Dargey was joined by Mayor Ed Murray and actor Tom Skerritt, a personal friend of his, at a groundbreaking ceremony for the project on August 28, 2014. The ceremony, which included a blessing from Buddhist monks and participants wearing traditional khatas (a type of ceremonial Buddhist scarf), marked the beginning of demolition for the Dean Transmissions building on the site. Site excavation, marking the actual start of construction, began the following April under the direction of PCL Construction. A construction permit to build the tower was issued on August 17, 2015.

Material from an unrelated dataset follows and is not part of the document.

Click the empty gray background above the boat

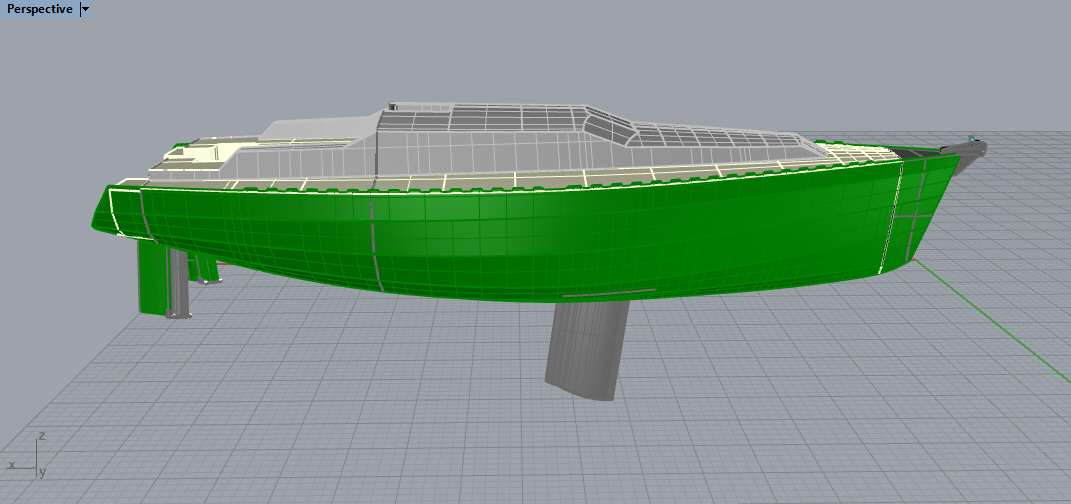coord(600,50)
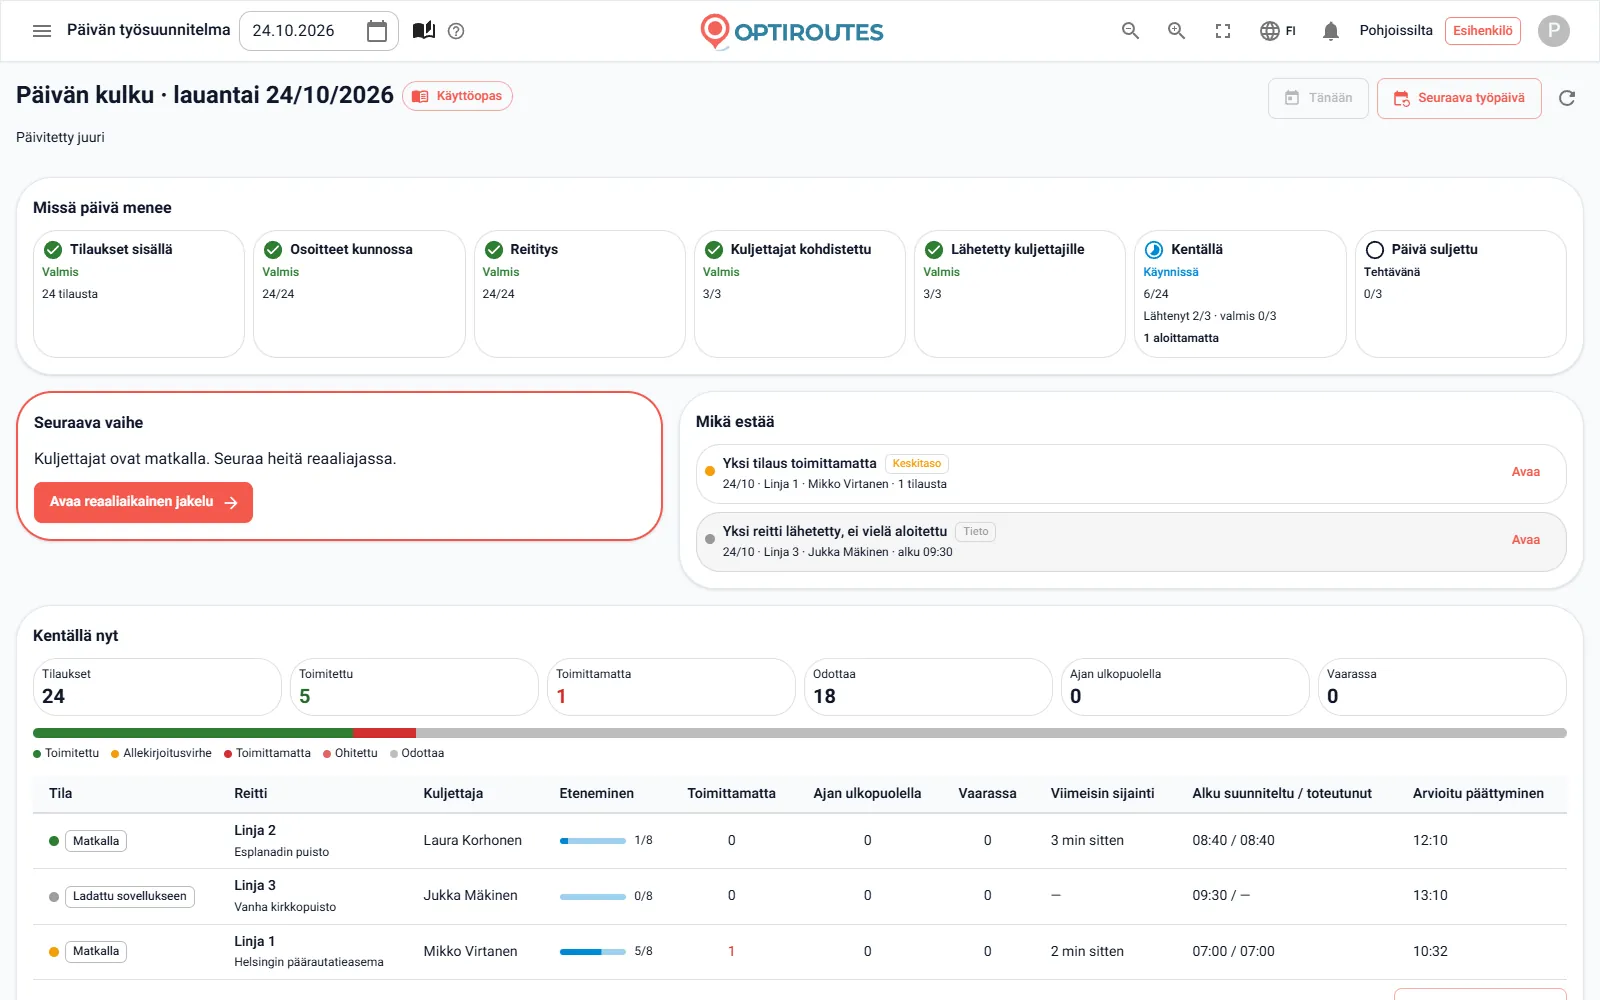Go to Seuraava työpäivä

1459,98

===Halt in construction===

On August 24, 2015, the U.S. Securities and Exchange Commission (SEC) filed in a civil securities fraud complaint in the U.S. District Court against Dargey and Path America, the company managing the EB-5 financing of the Potala Tower project and several others in the region. The following day, Dargey's assets were seized, forcing construction on the tower to halt; by then, excavation had reached a depth of 60 ft and PCL announced that it would stop construction. The SEC alleged that Dargey diverted $17.6 million of at least $125 million raised through the EB-5 program and misused them on himself, including the purchase of his Bellevue home, transfers between projects, and gambling at casinos as far away as Las Vegas.

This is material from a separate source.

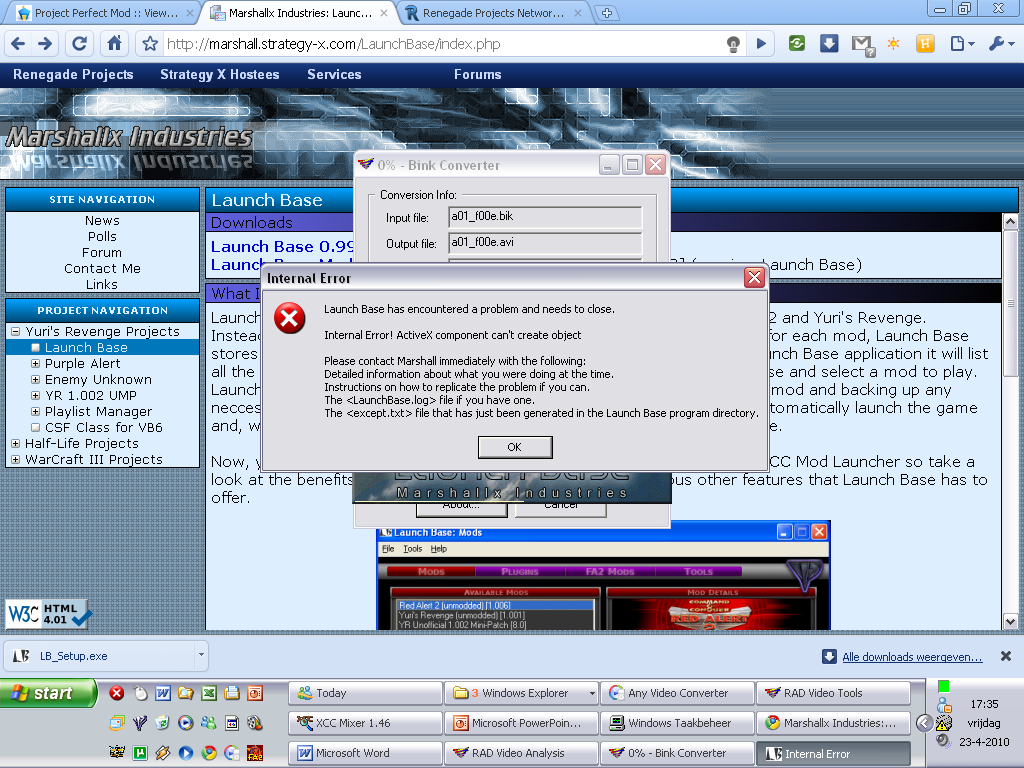Go to the browser home page icon

coord(115,44)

In October, U.S. District Court Judge James Robart ordered that Path America and its assets be removed from Dargey's control and placed into receivership, including the Potala Tower project. A recovery plan was filed in January by the court receiver, proposing to sell all of Path America's projects, which Dargey and several investors opposed on the grounds of possible loss of EB-5 eligibility. United States Citizenship and Immigration Services instead revoked the Potala Tower project of EB-5 eligibility in March 2016, closing the possibility of granting green cards for project investors. The receiver was granted partial approval to sell the project in April; 13 bids were received for the property and/or project, including from local firm Vulcan Real Estate, Las Vegas-based Molasky Group, and Chinese developer Binjiang Tower Corporation (an original investor in the project). On May 20, 2016, Judge James Robart approved a plan submitted by the receiver on behalf of Molasky and Binjiang, committing $30 million to the project and allowing for construction to resume pending final approval by foreign investors; Dargey approved the plan after a deal was struck with the new developers to pay $1.8 million of the attorney fees he had accrued during the trial.

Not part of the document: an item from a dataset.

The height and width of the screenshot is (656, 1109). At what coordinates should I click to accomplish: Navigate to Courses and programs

===Resumption of construction===

On October 6, Molasky and Binjiang signed an agreement to restart construction of the project, which would be renamed and rebranded. Work on the project resumed later that month, and is scheduled to be completed in January 2019. In February 2017, Molasky and Binjiang announced that the project had raised $325 million in funds to continue work on the project. The project was rebranded as "Arrivé" in May 2017 and was topped out the following year. The hotel portion, operated by Hilton Worldwide under their Tapestry Collection brand as The Sound Hotel, opened on February 12, 2019. The project's construction loan was retired in September 2021 and allowed to regain its EB-5 eligibility under a new financing agreement for $102.7 million by Gantry.